• EXERCISE AIM
From the line that contains "[link] (26, 448)" through the line that contains "Log in [link]", output every line of the listing below exactly and leave out all the rest.

• MATERIAL TO PROCESS
+++++

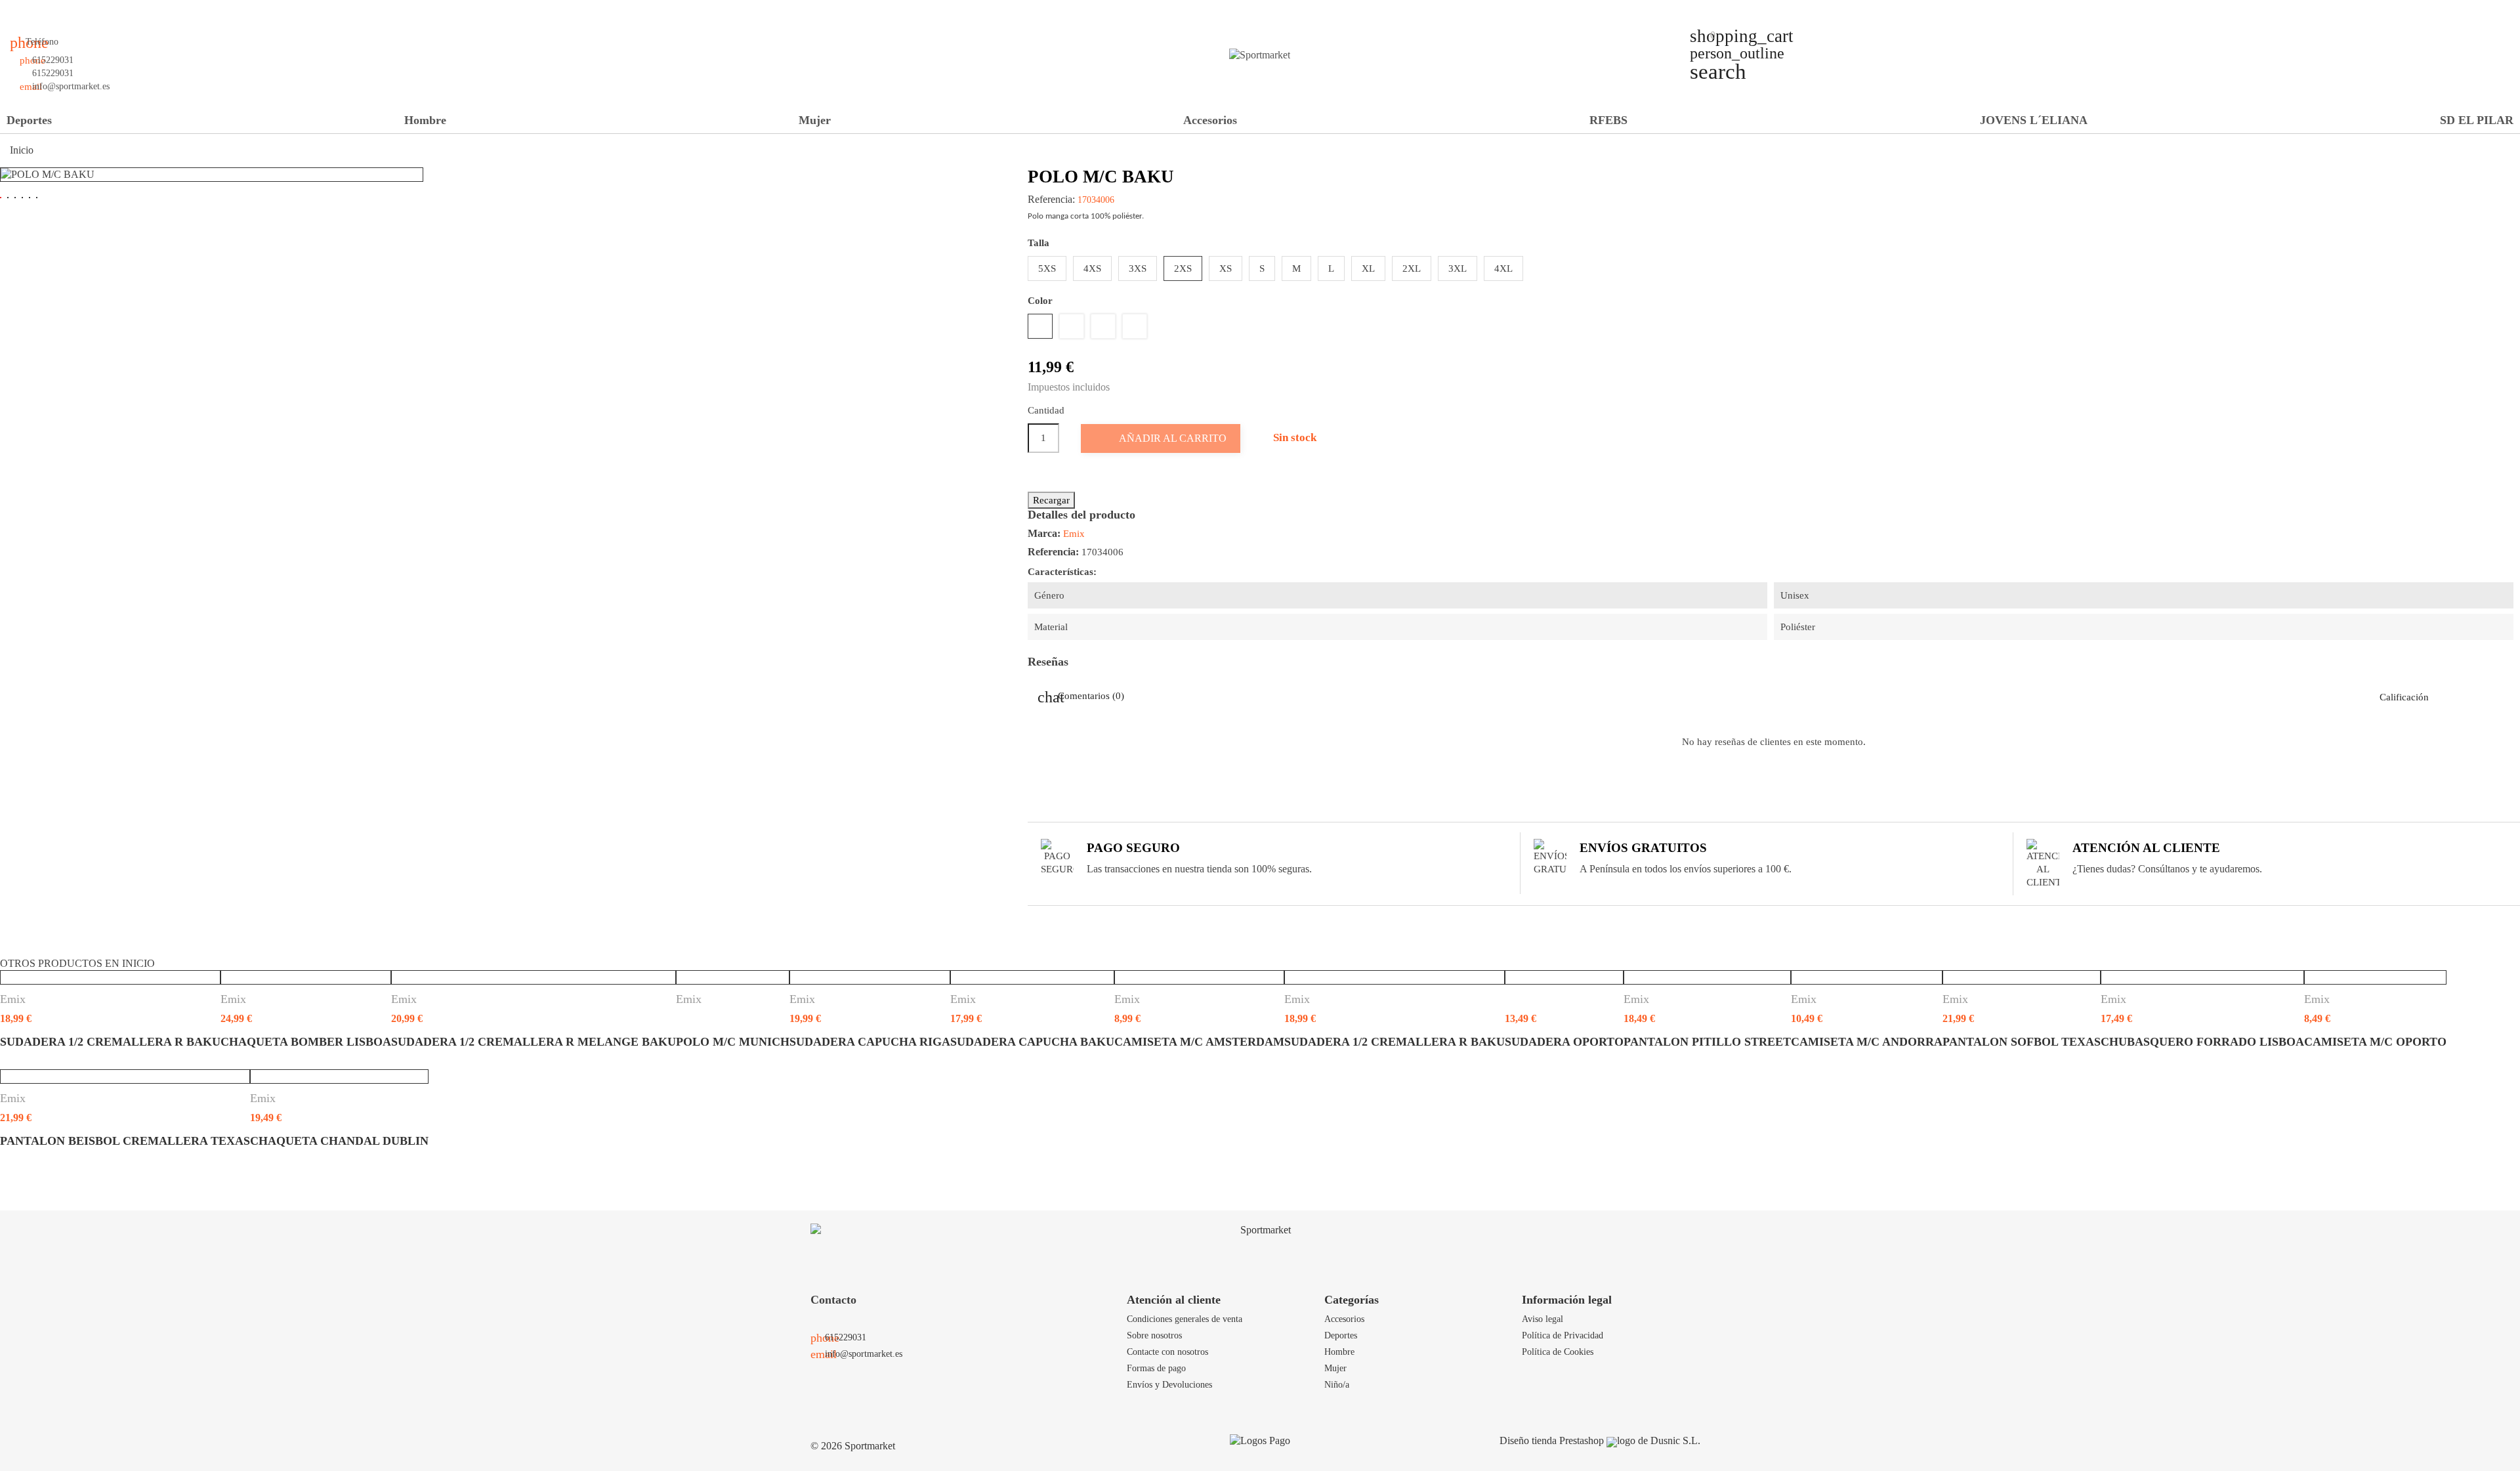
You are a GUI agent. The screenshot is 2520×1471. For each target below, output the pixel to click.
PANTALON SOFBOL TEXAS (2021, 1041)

+++++

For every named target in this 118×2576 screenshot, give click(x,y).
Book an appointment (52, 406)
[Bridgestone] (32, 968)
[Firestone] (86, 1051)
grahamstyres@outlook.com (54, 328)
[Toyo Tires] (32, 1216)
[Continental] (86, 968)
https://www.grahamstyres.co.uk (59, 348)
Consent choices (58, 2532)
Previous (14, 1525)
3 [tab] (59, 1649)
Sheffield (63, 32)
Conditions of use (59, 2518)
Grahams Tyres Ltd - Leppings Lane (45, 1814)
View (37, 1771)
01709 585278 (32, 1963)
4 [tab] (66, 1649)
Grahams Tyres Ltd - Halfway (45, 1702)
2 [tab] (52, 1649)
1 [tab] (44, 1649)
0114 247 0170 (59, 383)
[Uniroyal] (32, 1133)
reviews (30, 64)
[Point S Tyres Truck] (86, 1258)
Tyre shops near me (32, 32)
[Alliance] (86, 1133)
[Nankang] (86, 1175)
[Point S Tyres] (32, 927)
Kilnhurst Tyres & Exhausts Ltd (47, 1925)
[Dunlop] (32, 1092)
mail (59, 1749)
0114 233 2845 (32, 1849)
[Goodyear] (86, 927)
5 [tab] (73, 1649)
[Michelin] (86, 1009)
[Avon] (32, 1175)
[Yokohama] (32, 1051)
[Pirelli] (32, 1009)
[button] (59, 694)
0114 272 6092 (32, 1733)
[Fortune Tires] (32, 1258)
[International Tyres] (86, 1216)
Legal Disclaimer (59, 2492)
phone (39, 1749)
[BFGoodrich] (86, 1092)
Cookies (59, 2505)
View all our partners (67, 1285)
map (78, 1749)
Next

+++++

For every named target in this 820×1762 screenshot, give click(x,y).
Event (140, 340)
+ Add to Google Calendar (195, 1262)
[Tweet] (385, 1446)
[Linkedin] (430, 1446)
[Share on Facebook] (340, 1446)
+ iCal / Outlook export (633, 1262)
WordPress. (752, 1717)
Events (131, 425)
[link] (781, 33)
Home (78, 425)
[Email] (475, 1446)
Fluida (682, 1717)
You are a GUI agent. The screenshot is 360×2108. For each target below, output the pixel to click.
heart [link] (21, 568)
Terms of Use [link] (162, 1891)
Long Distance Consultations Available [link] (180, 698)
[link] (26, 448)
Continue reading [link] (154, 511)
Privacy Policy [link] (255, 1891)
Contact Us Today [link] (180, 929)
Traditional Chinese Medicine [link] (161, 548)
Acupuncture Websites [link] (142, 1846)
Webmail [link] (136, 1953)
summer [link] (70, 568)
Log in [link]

+++++

• TASK RESULT
[link] (26, 448)
Continue reading [link] (154, 511)
Privacy Policy [link] (255, 1891)
Contact Us Today [link] (180, 929)
Traditional Chinese Medicine [link] (161, 548)
Acupuncture Websites [link] (142, 1846)
Webmail [link] (136, 1953)
summer [link] (70, 568)
Log in [link]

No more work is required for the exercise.